Locate each line in the material below that contains the string "Viewport", and copy those lines.

■ Input for this task ■
- - - -

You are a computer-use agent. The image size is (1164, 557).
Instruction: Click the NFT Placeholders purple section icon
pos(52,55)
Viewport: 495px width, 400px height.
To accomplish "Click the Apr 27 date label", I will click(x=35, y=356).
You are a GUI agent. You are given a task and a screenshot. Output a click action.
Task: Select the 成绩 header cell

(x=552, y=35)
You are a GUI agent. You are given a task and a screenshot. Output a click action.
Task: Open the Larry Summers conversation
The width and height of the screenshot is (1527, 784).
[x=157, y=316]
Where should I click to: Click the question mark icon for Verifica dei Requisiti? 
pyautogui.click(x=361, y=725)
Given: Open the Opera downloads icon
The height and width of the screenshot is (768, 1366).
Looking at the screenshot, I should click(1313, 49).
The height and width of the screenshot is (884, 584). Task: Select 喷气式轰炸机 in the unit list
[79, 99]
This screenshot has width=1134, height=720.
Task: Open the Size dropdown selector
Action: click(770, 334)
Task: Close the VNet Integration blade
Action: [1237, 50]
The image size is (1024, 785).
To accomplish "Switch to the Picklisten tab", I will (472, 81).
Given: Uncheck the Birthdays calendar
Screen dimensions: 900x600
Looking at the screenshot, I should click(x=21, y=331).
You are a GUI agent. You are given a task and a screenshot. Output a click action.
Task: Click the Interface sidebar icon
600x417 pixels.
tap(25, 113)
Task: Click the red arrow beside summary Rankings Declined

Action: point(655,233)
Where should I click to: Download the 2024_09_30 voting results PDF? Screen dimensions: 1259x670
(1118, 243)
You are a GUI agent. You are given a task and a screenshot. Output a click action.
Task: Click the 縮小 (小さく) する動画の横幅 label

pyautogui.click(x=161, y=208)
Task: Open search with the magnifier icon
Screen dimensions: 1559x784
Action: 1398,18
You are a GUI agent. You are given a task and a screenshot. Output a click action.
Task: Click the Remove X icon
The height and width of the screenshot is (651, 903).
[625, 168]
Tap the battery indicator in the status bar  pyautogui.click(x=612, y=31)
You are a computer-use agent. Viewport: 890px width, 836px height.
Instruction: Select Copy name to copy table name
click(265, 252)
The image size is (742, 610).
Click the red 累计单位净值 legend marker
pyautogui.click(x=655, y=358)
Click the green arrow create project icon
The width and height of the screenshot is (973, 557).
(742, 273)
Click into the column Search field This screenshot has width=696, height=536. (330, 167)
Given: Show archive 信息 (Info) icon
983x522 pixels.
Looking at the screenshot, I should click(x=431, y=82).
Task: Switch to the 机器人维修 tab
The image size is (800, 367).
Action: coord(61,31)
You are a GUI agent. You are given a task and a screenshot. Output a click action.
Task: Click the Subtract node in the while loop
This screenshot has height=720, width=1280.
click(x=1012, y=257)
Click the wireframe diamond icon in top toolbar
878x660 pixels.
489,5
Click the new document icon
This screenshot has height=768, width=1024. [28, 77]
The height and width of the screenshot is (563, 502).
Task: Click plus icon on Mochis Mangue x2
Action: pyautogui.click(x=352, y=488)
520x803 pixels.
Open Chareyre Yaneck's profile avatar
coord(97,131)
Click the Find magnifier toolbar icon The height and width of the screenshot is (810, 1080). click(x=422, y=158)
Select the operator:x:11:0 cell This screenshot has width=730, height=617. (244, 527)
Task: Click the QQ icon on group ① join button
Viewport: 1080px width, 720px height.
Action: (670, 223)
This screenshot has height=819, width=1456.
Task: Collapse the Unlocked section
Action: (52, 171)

- - - -

■ Solution to this exercise ■
Viewport: 495px width, 400px height.
You are a computer-use agent. Viewport: 890px width, 836px height.
Viewport: 1080px width, 720px height.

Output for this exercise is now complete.